Update: Olsen “sustained a skull fracture after being shot in the head with a police projectile while peacefully participating in an Occupy Oakland march,” said Jose Vasquez, executive director of the Iraq Veterans Against the War organization, in a statement posted on the group’s website today. “Scott is currently sedated at a local hospital awaiting examination by a neurosurgeon,” added Vasquez.

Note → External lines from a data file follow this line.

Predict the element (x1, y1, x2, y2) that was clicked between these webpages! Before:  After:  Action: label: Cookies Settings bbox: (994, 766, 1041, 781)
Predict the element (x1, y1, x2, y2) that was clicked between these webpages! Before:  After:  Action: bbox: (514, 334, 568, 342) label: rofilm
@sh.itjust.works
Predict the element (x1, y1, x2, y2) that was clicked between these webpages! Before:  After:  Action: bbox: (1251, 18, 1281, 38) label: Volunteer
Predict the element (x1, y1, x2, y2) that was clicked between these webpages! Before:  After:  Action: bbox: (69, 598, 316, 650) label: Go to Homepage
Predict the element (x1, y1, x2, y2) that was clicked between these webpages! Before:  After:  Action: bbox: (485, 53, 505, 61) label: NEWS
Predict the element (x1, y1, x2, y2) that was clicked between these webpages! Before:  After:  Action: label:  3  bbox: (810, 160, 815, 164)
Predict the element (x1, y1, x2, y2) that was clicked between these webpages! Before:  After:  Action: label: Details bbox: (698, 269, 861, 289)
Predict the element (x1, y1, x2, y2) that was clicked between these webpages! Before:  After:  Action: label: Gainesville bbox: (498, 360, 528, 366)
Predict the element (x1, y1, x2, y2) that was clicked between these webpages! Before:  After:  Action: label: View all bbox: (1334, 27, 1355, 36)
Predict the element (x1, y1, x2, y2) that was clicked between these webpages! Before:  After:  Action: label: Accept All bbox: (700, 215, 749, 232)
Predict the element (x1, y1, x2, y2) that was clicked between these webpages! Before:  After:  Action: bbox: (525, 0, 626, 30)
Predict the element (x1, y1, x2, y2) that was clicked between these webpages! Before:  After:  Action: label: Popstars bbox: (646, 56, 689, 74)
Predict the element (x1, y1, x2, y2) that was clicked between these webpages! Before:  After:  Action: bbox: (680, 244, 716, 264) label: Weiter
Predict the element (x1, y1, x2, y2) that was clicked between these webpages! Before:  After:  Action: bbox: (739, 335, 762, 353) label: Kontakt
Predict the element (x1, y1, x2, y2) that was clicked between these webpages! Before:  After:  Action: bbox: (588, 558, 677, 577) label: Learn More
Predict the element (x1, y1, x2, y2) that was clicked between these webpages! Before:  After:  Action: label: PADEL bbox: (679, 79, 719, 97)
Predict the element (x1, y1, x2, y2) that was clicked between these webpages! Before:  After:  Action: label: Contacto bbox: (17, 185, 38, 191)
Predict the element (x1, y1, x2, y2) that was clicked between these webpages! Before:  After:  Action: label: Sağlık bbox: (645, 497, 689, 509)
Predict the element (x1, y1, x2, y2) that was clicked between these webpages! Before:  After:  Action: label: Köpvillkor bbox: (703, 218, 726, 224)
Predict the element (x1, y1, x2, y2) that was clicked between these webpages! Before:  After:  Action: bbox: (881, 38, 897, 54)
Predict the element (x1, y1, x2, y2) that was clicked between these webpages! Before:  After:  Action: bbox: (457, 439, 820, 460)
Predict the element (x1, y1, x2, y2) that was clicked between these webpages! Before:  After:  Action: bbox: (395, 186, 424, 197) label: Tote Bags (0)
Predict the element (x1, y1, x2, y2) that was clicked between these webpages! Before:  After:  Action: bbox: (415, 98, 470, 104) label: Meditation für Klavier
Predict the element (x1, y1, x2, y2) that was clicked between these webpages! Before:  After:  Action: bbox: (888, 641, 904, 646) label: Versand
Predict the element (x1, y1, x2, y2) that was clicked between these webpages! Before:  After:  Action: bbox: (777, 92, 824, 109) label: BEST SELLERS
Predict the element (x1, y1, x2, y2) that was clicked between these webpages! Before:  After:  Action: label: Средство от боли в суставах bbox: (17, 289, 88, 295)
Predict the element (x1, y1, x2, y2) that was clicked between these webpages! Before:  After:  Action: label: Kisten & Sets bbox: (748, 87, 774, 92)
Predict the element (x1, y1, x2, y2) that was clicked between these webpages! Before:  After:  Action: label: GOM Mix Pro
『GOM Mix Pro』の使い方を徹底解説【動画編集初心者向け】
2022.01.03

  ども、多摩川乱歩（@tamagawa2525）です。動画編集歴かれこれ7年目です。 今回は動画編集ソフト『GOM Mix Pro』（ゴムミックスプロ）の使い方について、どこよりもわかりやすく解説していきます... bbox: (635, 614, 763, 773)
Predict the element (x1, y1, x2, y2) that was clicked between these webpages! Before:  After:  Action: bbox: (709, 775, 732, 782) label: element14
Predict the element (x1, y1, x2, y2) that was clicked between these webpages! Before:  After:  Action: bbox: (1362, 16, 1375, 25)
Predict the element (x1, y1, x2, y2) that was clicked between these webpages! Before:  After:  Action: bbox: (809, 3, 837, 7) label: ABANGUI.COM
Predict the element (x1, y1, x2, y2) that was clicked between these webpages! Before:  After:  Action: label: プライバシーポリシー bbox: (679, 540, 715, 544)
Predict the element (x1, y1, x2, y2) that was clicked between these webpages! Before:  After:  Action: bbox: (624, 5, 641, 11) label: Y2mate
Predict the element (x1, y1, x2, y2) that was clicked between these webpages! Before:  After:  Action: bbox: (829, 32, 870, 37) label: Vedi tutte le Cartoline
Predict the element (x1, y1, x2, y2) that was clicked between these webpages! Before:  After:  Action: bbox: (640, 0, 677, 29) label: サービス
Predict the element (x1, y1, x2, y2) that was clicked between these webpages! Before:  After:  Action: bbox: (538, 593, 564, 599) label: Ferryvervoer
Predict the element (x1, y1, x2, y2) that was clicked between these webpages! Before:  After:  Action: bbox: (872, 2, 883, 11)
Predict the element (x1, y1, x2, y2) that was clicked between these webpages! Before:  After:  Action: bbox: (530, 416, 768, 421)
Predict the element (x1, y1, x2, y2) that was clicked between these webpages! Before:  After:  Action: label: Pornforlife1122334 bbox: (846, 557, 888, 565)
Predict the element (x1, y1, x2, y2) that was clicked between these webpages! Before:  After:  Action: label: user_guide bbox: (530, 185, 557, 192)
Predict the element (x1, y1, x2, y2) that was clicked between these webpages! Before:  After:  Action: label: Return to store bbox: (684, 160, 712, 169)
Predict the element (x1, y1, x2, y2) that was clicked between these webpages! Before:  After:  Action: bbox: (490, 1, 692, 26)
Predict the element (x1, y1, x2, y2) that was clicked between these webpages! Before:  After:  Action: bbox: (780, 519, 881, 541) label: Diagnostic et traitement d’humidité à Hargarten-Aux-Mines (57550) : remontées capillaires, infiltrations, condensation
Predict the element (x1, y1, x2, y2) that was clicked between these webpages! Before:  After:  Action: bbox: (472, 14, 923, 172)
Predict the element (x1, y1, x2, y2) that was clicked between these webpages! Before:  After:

Scott Olsen survived two tours in Iraq, but is in a hospital with critical injuries because of a confrontation between Occupy Oakland protesters and police. A member of the Veterans for Peace Organization, Olsen, 24, is in critical condition, according to The Guardian. "This poor guy was right behind me when he was hit in the head with a police projectile. He went down hard and did not get up," wrote Jay Finneburgh, a photographer of the protests. "I'm just absolutely devastated that someone who did two tours of Iraq and came home safely is now lying in a US hospital because of the domestic police force," said Adele Carpenter, a friend of Olsen's who spoke with The Guardian, which adds, "Olsen had only moved to Oakland in July, Carpenter said. He is a member of Veterans for Peace and Iraq Veterans Against the War, and met Carpenter through her work with the civilian soldier alliance." The Bay Citizen news team confirmed that the Oakland police department is investigating the use of force, but is also investigating that it may not be OPD who inflicted Olsen's injuries. Those on the scene, like Finneburgh, are pretty sure it was a police projectile. The Bay Citizen also linked to the (warning: graphic) video below:
Today city Oakland officials are erecting a chain-link fence in Oakland's central city plaza today to deter illegal camping, and hoping to avoid having to send a large police force equipped with shot guns, tear gas and riot gear into the non-violent Occupy Oakland protest again. "Demonstrators plan to reconvene in the plaza at 6 p.m. Wednesday and say protests will continue nightly," writes the Times. "The message, protesters said, was clear: The nature of the crackdown and police response seemed to stir greater support for the right to demonstrate."